> **Description of the task**: The job is to output each record exactly as it stands, pictures excluded.

(Excerpts from a dataset)
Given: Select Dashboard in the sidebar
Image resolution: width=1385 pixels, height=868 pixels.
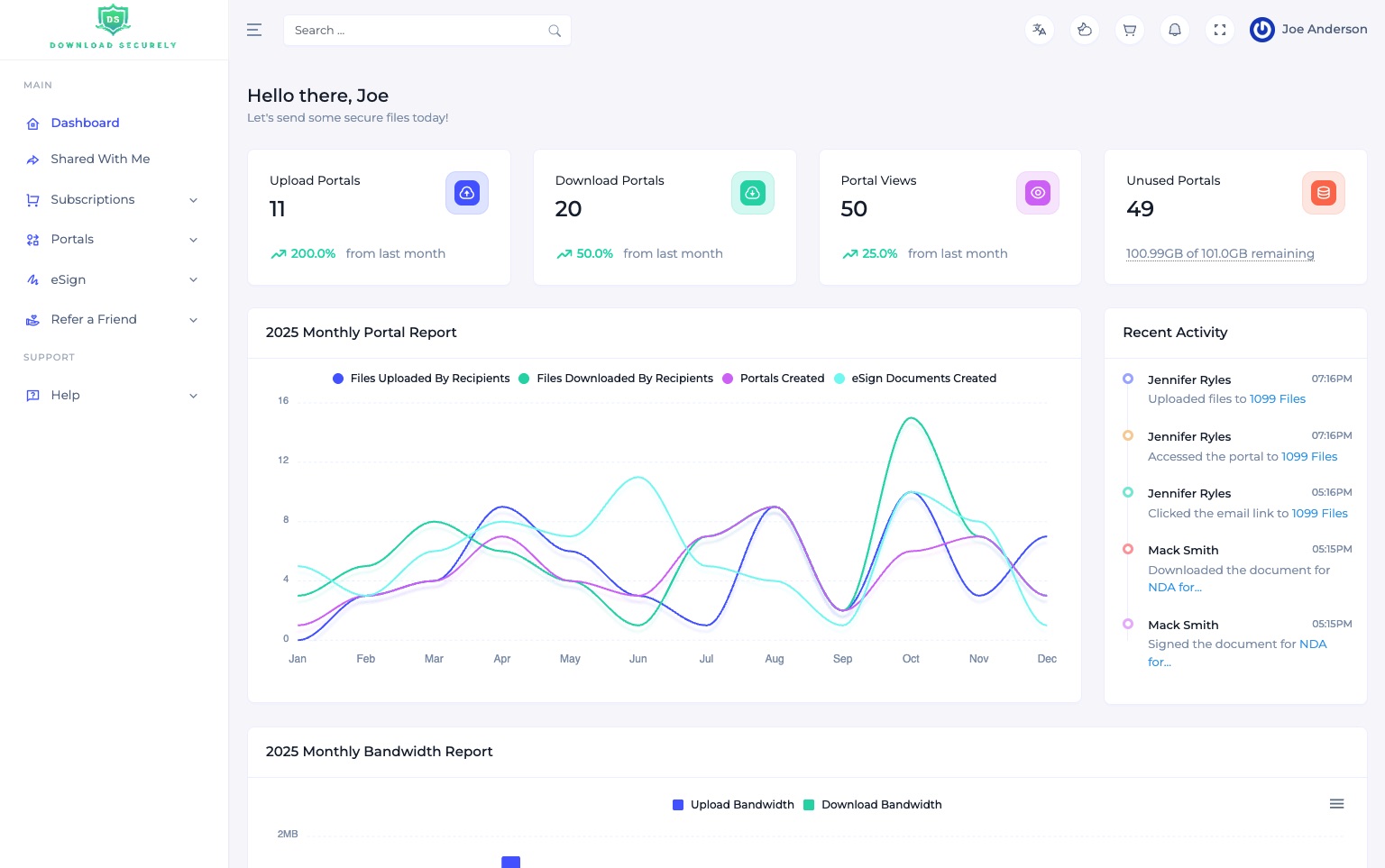Looking at the screenshot, I should click(x=85, y=123).
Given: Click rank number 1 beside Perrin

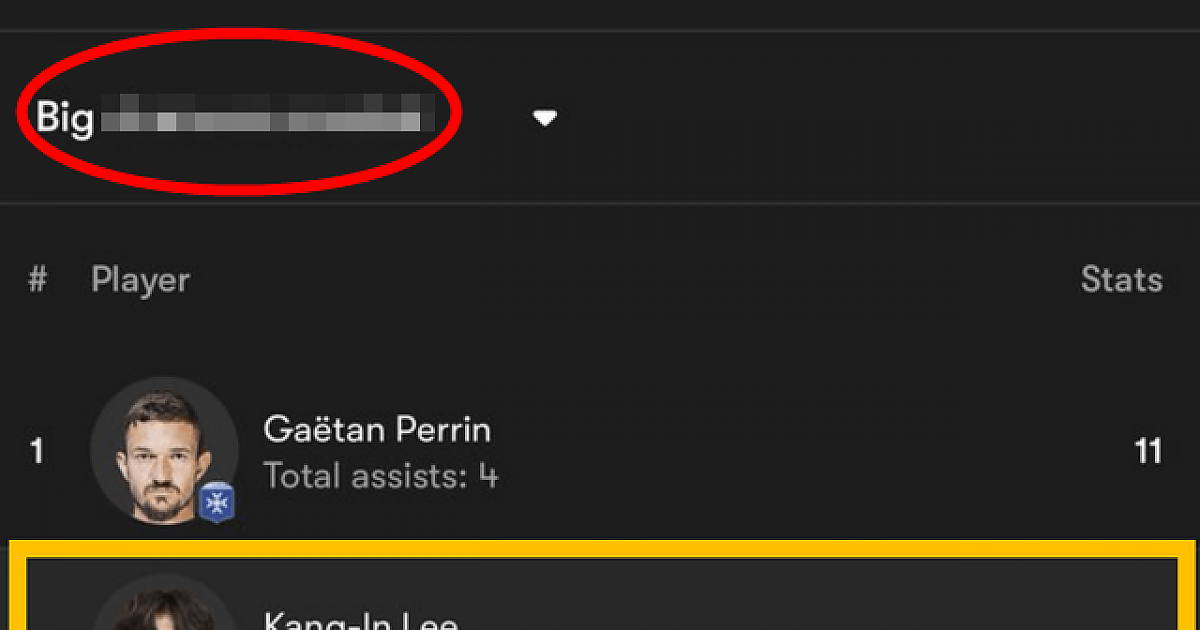Looking at the screenshot, I should 37,452.
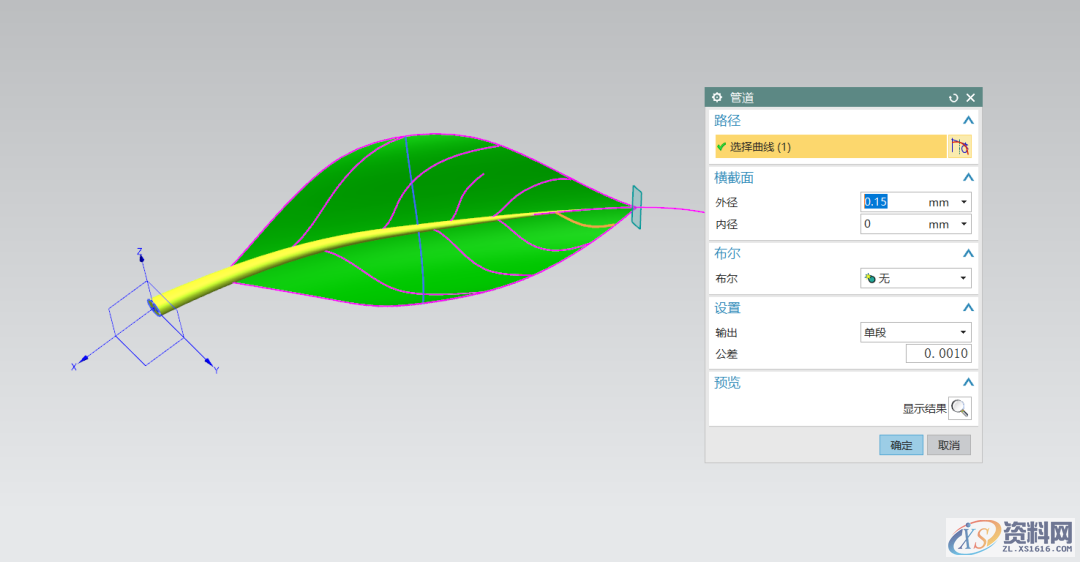This screenshot has width=1080, height=562.
Task: Click the gear icon in 管道 dialog title
Action: (x=717, y=98)
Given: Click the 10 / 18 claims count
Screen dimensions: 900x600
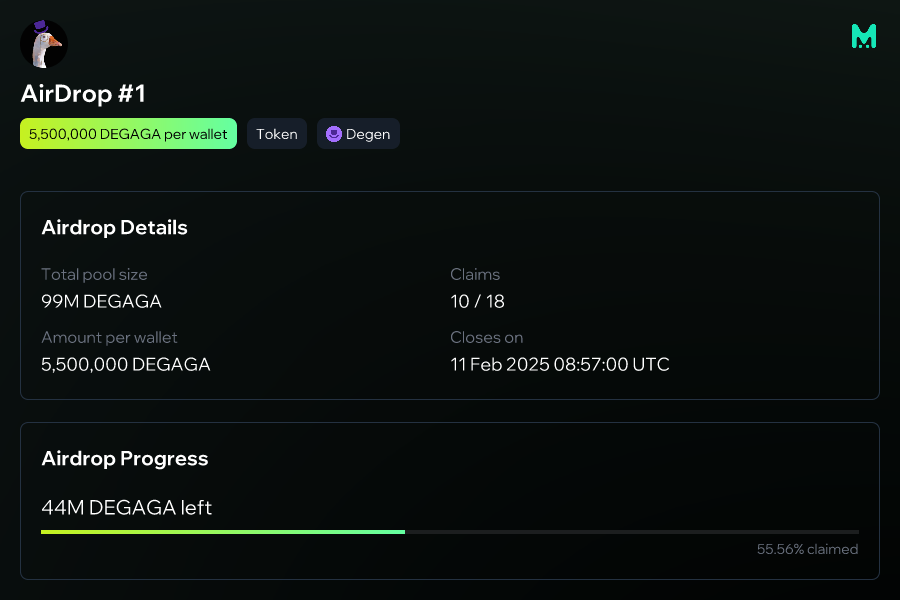Looking at the screenshot, I should tap(478, 301).
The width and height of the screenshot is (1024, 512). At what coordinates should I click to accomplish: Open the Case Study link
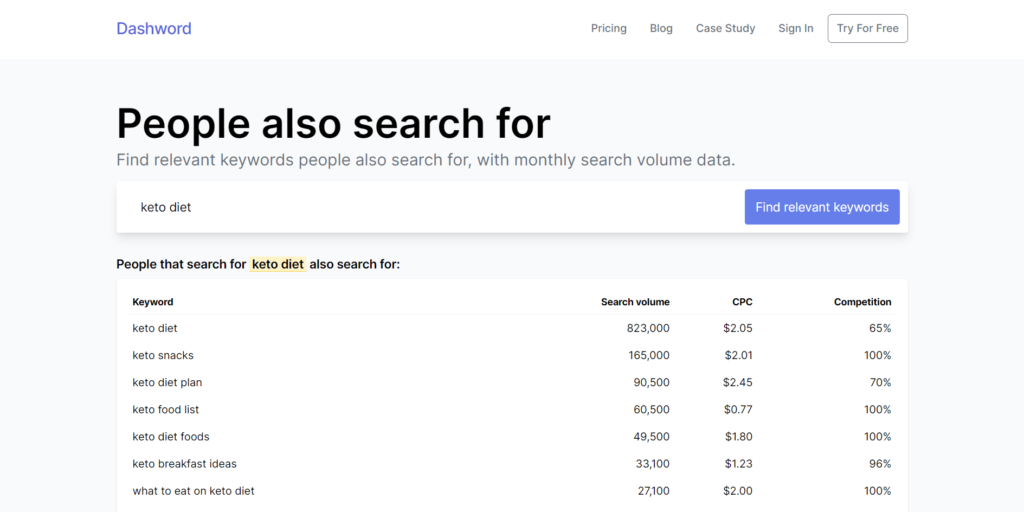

> **Written solution**:
Given: Select Dashboard in the sidebar
Image resolution: width=1385 pixels, height=868 pixels.
Looking at the screenshot, I should click(x=85, y=123).
Given: Click rank number 1 beside Perrin

Looking at the screenshot, I should 37,452.
This screenshot has width=1080, height=562.
Task: Click the gear icon in 管道 dialog title
Action: (x=717, y=98)
Given: Click the 10 / 18 claims count
Screen dimensions: 900x600
Looking at the screenshot, I should tap(478, 301).
The width and height of the screenshot is (1024, 512). At what coordinates should I click to accomplish: Open the Case Study link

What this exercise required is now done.